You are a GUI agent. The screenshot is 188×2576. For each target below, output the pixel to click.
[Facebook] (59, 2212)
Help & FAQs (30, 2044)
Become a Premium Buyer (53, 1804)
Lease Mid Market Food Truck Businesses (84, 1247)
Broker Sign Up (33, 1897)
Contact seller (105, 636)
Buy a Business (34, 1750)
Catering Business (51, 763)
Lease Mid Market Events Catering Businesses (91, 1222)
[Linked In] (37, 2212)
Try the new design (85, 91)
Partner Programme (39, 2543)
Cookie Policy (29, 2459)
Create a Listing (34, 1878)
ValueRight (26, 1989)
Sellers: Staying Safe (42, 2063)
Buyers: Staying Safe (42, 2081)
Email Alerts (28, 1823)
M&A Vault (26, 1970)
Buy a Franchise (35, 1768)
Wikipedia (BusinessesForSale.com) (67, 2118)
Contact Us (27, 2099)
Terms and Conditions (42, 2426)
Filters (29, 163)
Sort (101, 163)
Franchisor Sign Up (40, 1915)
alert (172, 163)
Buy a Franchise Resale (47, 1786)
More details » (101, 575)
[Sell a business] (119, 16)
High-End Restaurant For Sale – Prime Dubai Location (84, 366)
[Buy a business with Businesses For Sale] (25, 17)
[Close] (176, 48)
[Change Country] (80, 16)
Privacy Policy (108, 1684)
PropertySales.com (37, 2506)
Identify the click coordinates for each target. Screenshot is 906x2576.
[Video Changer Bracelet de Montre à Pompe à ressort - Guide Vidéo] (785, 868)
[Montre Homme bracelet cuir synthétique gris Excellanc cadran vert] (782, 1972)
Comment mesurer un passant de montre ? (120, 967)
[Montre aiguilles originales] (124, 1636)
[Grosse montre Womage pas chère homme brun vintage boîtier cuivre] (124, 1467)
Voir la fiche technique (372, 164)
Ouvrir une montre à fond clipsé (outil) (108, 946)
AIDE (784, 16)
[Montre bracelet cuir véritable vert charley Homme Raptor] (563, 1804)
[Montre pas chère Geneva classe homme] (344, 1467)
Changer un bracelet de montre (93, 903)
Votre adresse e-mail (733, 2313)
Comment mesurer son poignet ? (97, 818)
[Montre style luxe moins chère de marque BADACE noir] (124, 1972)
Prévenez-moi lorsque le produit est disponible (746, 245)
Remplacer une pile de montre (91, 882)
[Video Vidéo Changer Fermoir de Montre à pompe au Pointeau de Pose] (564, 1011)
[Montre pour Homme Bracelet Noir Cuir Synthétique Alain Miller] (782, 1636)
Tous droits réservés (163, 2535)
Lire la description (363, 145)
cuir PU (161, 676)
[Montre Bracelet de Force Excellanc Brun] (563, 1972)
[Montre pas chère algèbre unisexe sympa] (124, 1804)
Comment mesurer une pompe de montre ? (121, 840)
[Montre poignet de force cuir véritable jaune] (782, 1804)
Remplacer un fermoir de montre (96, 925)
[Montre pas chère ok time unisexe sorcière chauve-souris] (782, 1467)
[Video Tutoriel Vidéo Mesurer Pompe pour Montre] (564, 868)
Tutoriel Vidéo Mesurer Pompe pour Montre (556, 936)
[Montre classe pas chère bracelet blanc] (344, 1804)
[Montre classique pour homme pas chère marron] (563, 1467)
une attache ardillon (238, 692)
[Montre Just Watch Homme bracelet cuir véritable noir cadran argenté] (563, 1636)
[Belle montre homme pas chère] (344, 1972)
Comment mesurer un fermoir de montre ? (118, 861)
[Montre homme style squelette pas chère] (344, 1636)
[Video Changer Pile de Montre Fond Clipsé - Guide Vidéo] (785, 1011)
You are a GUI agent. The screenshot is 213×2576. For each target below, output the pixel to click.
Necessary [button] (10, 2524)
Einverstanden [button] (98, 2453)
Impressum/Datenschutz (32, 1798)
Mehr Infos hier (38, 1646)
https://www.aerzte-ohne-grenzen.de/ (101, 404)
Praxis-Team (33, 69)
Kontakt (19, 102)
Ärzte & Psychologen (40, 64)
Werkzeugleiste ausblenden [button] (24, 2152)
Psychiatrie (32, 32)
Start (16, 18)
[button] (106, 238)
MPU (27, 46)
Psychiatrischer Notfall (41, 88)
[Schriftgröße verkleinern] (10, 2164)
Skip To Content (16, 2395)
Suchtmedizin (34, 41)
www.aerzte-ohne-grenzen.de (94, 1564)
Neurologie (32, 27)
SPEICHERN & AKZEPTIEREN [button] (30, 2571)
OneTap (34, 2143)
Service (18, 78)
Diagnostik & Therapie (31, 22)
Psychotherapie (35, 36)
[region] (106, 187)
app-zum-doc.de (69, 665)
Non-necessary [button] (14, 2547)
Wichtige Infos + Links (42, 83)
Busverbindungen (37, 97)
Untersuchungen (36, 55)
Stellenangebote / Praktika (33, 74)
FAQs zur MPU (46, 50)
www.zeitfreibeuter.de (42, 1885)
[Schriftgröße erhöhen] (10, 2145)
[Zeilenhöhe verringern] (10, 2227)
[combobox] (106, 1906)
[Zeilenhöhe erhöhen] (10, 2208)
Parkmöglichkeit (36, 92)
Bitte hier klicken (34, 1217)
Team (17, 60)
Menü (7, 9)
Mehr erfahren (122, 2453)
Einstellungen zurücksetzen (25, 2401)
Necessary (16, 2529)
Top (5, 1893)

**WORK TASK:** Only the lines from the opening of the material through the line with "[Sell a business] (119, 16)" should be echoed, exactly as written.

**RESPONSE AREA:**
You are a GUI agent. The screenshot is 188×2576. For each target below, output the pixel to click.
[Facebook] (59, 2212)
Help & FAQs (30, 2044)
Become a Premium Buyer (53, 1804)
Lease Mid Market Food Truck Businesses (84, 1247)
Broker Sign Up (33, 1897)
Contact seller (105, 636)
Buy a Business (34, 1750)
Catering Business (51, 763)
Lease Mid Market Events Catering Businesses (91, 1222)
[Linked In] (37, 2212)
Try the new design (85, 91)
Partner Programme (39, 2543)
Cookie Policy (29, 2459)
Create a Listing (34, 1878)
ValueRight (26, 1989)
Sellers: Staying Safe (42, 2063)
Buyers: Staying Safe (42, 2081)
Email Alerts (28, 1823)
M&A Vault (26, 1970)
Buy a Franchise (35, 1768)
Wikipedia (BusinessesForSale.com) (67, 2118)
Contact Us (27, 2099)
Terms and Conditions (42, 2426)
Filters (29, 163)
Sort (101, 163)
Franchisor Sign Up (40, 1915)
alert (172, 163)
Buy a Franchise Resale (47, 1786)
More details » (101, 575)
[Sell a business] (119, 16)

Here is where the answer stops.